刚把巷口买的咸豆浆塞进棉布袋,就瞥见了半开的书阁门。门帘挂在门轴上晃了晃,漏出半架浸在午后阳光里的旧书,书脊的颜色褪得发柔,有的贴着手写的借阅标签,边缘卷着细细的毛边。没听见翻书的声响,只有风蹭过书架的轻响,偶尔有路过的小学生扒着门框看了一眼,又被家长拉着往巷口的杂货铺跑。

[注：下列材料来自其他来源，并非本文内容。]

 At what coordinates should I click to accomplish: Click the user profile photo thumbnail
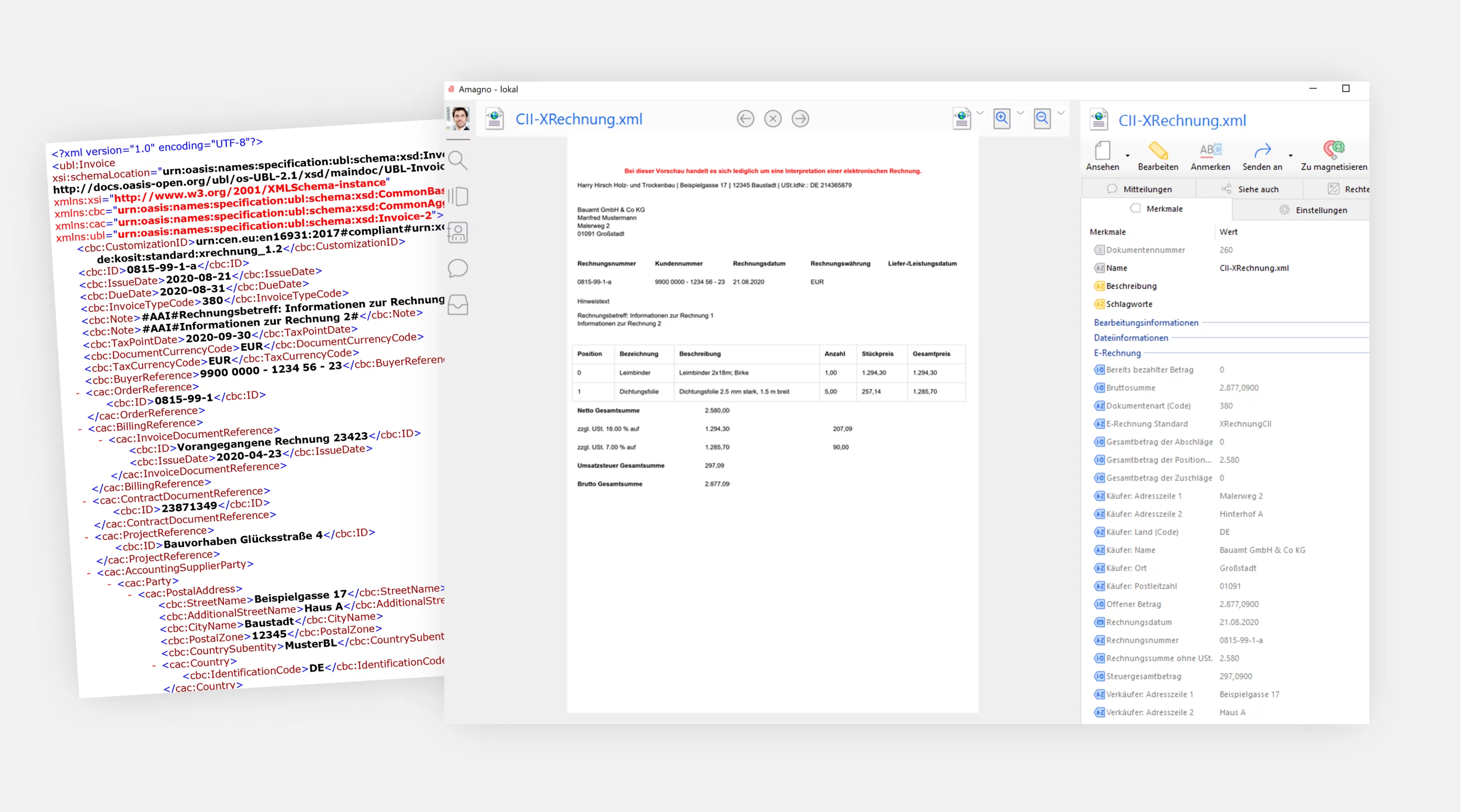coord(458,118)
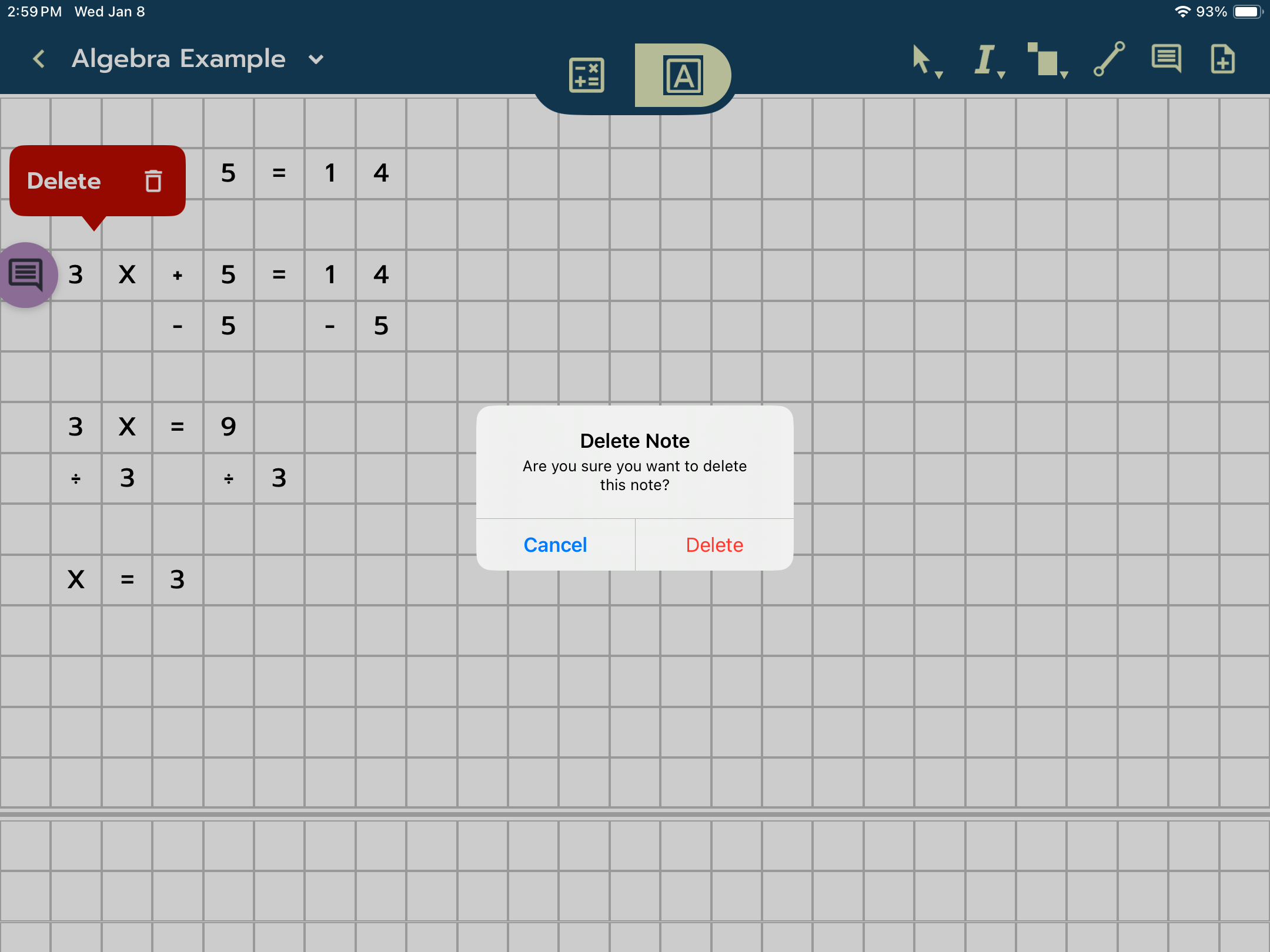This screenshot has width=1270, height=952.
Task: Open pointer tool dropdown arrow
Action: point(939,75)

上次来还是三个月前,帮同事找一本讲古典哲学的旧书,老板正坐在门后的竹椅上织围巾,炉上温着的陶罐飘出菊普的香。今天没见到人,只有两页摊开的书留在临窗的木桌上,页脚压着半块没吃完的绿豆糕,糖霜沾在纸边,像落了点细雪。桌角还放着一个缺了缸沿的搪瓷缸子,里面还留着半杯凉透的茶色。

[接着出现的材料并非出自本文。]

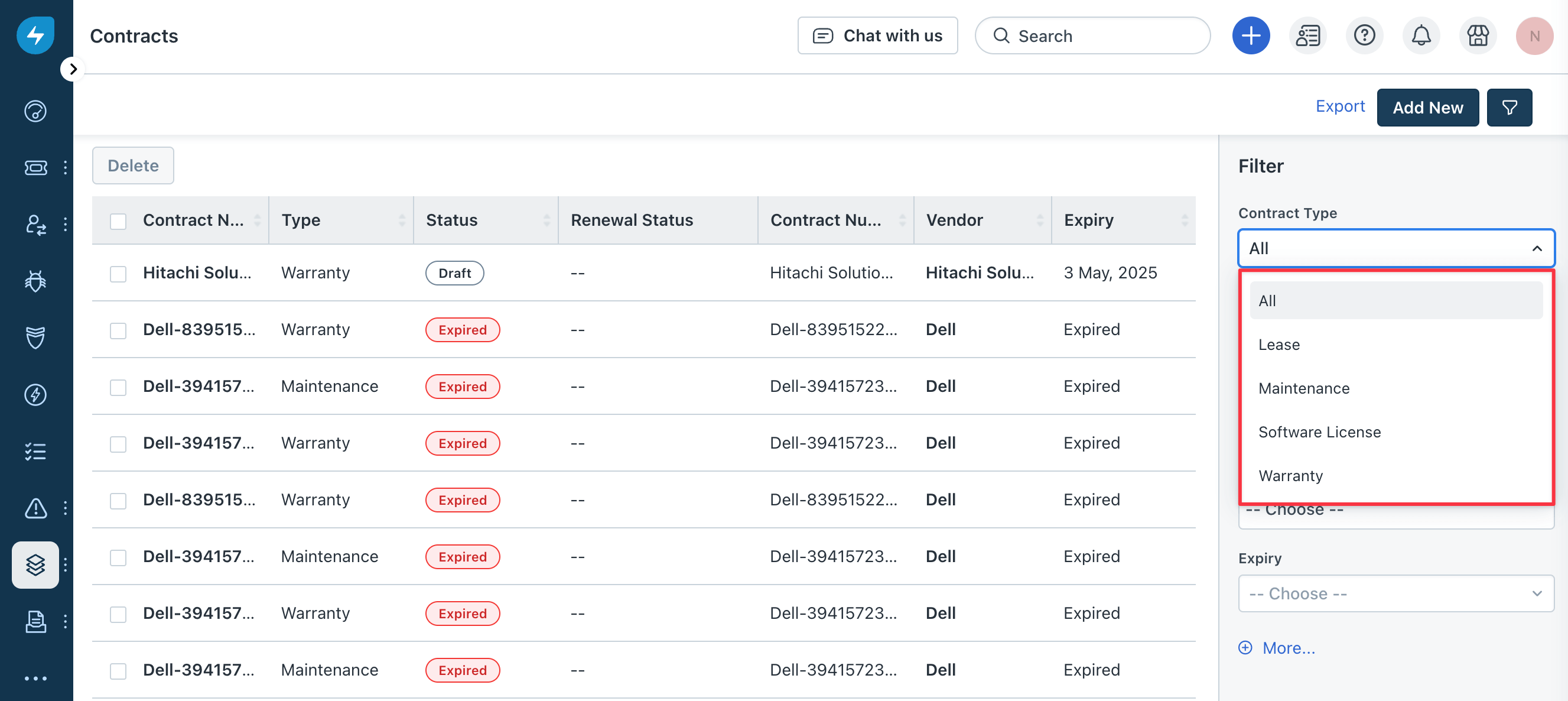
Task: Choose Lease in the Contract Type list
Action: (1280, 344)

刚站定,卖糖炒栗子的推车就从拐角拐过来,热气裹着甜香撞进半开的门,和旧纸的气息混在一起。没打算进去翻找,就站在门口看了半分钟,把那半块沾了糖霜的绿豆糕、缺了边的搪瓷缸,还有满架褪了色的书脊,都记在了脑子里。
转身要走的时候,阳光刚好斜过来,在书架上投出一道窄窄的光斑。没有特意要找的书,也没有要坐下来读的念头,只是这偶然的一瞥,就把巷口的烟火气和满架的旧墨香,揉成了这个午后没什么特别的小片段。